Les cadres du PJD font-ils allusion au sondage effectué par HuffPost Maroc-DS Marketing qui a indiqué que,  déjà en 2013,  la cote de popularité de Benkirane était passée en dessous de la barre des 40% et que 6 interrogés sur 10 se déclaraient insatisfaits de son bilan? Cette enquête d’opinion a indiqué également que les sondés issus de la classe moyenne ont été  les plus mécontents du bilan de Benkirane avec plus de deux tiers d’insatisfaits (67%) et que seulement un tiers des interrogés (33%) estimait que la situation s’est améliorée avec le gouvernement actuel, contre 66 % qui considèrent qu’elle a stagné ou s’est détériorée.
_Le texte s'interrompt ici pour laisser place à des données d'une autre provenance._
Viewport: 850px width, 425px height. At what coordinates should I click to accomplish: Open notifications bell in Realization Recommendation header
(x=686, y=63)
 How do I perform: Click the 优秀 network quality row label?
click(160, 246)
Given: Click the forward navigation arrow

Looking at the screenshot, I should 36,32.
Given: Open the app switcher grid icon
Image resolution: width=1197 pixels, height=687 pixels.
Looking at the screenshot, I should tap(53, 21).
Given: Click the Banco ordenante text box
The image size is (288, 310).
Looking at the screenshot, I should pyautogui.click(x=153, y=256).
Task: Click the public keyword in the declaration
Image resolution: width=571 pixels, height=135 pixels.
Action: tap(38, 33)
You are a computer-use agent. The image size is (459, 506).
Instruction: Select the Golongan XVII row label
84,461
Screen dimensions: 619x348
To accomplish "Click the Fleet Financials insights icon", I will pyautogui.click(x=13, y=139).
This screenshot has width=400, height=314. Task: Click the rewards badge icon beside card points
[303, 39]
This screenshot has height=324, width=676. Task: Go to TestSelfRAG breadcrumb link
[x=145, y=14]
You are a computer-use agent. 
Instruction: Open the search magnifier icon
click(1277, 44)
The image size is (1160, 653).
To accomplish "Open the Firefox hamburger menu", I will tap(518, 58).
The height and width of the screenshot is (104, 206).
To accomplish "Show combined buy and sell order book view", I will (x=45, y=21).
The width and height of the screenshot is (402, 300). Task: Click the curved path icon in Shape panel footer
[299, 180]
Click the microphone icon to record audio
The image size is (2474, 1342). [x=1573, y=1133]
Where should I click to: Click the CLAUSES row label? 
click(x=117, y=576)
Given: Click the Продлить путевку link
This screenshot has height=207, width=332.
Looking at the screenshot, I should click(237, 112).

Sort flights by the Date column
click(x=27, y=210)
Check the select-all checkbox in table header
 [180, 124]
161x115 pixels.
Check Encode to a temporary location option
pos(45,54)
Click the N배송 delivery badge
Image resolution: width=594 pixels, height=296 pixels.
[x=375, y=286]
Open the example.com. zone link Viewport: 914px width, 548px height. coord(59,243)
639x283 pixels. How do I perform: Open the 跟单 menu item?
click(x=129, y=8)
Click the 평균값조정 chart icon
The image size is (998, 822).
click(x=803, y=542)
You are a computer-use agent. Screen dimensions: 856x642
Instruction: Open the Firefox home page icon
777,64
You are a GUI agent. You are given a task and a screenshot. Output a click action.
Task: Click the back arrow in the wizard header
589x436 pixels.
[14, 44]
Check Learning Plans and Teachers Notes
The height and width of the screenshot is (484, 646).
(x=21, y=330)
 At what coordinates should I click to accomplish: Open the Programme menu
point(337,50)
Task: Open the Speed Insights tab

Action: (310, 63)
Sur le plan économique, plus de la moitié des sondés (56%) se disaient insatisfaits de l’action du chef de l’Exécutif, contre 40 %. Quant au volet social, ils sont 44% à s’affirmer satisfaits par les mesures prises par Abdelilah Benkirane contre 52,5%  qui se déclarent insatisfaits.
Concernant la lutte contre la corruption, cheval de bataille de ce dernier lors de sa campagne aux législatives de 2011, près de 6 sondés sur 10 se déclarent insatisfaits. Et ils sont presque autant à estimer que le chef du gouvernement n’a pas tenu ses promesses sur cette question, pas plus que sur la moralisation de la vie publique.